__Written instruction__: Reproduce verbatim the rows between the line containing "The height and width of the screenshot is (555, 1024)." and the line containing "Looking at the screenshot, I should [452, 239].", inclusive.

[Records from a dataset]
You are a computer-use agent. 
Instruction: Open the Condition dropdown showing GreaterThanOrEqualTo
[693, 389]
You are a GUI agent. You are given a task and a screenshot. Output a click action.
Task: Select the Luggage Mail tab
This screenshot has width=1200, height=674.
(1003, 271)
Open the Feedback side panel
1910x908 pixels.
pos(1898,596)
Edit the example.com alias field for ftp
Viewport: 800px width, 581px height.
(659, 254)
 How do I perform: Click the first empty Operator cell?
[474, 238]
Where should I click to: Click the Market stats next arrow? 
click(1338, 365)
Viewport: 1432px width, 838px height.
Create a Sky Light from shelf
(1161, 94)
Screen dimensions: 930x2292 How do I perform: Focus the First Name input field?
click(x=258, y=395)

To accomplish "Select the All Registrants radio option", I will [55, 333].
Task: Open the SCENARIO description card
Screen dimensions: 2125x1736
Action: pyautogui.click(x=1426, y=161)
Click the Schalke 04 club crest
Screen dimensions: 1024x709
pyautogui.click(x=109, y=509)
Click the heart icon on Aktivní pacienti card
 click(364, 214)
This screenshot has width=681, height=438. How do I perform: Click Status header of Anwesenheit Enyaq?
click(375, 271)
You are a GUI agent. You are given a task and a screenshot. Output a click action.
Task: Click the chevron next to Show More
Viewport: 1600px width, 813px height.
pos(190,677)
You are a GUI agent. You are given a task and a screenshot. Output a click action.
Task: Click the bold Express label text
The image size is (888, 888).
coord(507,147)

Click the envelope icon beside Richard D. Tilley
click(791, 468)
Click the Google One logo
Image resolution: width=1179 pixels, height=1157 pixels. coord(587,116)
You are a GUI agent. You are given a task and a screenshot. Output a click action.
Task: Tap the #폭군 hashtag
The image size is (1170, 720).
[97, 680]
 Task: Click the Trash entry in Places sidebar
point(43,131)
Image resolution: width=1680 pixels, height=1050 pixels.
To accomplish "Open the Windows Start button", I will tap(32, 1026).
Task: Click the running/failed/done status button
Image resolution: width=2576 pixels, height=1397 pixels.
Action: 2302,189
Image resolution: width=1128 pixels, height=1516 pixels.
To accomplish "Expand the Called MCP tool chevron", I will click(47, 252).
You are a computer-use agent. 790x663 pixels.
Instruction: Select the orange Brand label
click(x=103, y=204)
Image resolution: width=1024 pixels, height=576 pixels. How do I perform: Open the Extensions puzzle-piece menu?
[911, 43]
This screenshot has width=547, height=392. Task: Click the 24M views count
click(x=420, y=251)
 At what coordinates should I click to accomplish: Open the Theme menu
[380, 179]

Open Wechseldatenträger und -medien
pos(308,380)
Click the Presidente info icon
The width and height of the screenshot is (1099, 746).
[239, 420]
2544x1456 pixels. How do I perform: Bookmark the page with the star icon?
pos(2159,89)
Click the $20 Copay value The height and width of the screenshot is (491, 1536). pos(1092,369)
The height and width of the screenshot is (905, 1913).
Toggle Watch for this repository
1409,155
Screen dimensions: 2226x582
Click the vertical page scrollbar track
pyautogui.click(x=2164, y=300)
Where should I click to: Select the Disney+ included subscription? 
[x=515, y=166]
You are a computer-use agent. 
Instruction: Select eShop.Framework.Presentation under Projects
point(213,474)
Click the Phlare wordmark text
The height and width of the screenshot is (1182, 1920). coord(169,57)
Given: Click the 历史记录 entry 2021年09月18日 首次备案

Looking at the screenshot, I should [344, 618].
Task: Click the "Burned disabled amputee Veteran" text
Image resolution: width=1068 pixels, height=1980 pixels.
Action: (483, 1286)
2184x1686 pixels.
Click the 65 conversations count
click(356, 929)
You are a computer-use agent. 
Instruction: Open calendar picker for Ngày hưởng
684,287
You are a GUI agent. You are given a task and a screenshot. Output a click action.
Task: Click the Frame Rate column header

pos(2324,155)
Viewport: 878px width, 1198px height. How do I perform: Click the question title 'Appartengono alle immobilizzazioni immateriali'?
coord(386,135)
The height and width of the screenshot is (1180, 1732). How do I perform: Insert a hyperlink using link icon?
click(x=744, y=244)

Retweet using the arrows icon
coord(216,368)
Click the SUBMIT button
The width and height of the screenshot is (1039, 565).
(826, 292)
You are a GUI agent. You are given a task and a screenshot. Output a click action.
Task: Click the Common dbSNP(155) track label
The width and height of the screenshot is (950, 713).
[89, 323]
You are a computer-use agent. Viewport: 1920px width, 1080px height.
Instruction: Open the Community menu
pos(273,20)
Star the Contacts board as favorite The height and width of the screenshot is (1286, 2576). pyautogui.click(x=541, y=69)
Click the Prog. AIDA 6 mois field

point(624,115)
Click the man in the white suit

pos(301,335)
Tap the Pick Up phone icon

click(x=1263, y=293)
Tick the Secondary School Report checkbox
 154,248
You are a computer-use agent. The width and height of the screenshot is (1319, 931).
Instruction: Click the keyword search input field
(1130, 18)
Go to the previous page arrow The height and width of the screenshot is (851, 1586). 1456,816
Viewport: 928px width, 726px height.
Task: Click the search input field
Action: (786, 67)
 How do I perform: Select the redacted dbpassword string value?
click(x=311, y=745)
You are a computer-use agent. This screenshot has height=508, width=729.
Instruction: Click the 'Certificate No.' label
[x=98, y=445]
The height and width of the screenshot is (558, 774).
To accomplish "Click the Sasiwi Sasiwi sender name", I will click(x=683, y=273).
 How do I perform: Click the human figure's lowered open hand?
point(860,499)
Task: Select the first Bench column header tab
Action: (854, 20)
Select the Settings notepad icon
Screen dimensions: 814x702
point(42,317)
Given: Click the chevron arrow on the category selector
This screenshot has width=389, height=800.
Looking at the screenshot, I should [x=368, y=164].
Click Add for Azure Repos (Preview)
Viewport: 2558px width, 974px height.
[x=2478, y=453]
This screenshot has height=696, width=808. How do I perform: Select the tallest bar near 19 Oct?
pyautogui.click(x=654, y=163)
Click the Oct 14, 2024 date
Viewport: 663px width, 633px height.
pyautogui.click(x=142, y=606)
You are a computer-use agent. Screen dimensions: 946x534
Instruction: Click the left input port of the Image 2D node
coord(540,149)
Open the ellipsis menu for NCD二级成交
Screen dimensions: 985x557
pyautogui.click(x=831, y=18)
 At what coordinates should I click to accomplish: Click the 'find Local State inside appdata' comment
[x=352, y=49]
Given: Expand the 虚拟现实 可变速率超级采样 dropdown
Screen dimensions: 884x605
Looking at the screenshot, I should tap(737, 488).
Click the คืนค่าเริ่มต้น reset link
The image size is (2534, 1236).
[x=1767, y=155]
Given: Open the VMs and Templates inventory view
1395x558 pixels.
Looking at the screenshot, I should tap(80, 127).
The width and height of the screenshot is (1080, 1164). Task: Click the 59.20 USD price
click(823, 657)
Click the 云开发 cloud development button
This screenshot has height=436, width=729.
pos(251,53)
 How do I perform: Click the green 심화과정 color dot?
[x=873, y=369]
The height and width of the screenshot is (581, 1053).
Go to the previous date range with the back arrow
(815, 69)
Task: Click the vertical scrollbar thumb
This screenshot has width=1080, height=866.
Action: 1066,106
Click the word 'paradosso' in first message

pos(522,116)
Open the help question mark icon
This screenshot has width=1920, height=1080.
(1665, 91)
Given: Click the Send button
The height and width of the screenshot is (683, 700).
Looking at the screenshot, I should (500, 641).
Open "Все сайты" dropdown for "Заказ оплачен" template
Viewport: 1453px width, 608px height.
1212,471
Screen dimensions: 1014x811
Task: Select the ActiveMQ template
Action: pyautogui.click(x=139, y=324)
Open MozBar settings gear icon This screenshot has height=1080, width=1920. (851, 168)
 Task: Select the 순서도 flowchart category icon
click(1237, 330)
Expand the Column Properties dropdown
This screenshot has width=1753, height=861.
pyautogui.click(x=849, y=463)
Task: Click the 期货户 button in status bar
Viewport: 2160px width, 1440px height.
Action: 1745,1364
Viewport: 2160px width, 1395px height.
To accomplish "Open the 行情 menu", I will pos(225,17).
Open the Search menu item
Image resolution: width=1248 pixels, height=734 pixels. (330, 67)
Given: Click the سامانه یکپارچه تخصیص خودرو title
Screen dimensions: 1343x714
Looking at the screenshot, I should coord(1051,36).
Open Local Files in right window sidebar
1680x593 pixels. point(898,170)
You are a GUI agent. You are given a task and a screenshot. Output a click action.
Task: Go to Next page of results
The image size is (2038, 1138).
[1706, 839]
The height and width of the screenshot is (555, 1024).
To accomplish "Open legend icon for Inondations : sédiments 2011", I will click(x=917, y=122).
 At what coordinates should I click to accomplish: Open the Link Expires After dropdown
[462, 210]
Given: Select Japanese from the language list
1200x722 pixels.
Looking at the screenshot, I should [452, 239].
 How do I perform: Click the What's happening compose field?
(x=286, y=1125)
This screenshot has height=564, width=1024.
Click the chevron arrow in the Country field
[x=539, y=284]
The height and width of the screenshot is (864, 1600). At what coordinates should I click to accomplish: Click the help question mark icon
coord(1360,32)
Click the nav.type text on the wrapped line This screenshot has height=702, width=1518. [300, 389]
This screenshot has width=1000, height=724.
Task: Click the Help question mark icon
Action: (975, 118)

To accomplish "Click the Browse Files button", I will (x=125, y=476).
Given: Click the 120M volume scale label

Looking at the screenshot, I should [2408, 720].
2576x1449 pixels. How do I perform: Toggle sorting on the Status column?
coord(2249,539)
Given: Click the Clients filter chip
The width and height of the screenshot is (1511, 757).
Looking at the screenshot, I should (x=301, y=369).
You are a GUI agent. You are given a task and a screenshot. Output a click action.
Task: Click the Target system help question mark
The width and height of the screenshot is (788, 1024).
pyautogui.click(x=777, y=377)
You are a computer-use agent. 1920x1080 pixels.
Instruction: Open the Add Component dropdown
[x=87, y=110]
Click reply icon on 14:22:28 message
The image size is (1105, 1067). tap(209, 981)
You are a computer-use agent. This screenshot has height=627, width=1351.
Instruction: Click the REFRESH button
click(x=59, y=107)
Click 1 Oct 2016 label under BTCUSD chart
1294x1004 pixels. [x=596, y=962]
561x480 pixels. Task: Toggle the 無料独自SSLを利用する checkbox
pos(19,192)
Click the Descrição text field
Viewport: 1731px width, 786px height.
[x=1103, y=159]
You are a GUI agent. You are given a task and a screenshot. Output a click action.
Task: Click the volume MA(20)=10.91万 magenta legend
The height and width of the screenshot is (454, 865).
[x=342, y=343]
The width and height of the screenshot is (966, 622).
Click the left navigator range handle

__Task output__:
The height and width of the screenshot is (555, 1024).
To accomplish "Open legend icon for Inondations : sédiments 2011", I will click(x=917, y=122).
 At what coordinates should I click to accomplish: Open the Link Expires After dropdown
[462, 210]
Given: Select Japanese from the language list
1200x722 pixels.
Looking at the screenshot, I should [452, 239].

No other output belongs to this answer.